* Stored data entries:
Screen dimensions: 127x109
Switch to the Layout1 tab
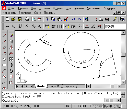54,86
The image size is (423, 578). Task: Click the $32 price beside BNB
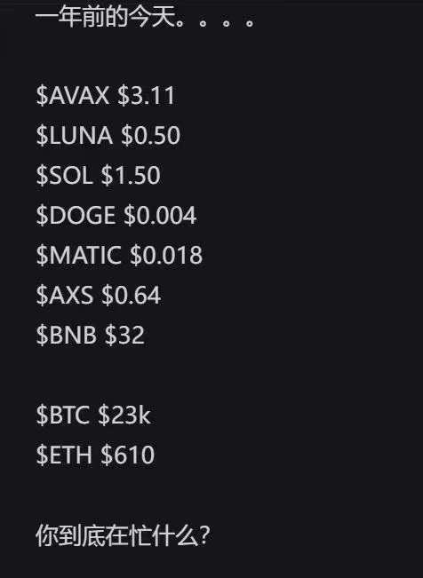coord(124,335)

* Work instruction: An exact copy of every line above is needed, without the images.

* Task response:
Screen dimensions: 127x109
Switch to the Layout1 tab
54,86
The image size is (423, 578). Task: Click the $32 price beside BNB
coord(124,335)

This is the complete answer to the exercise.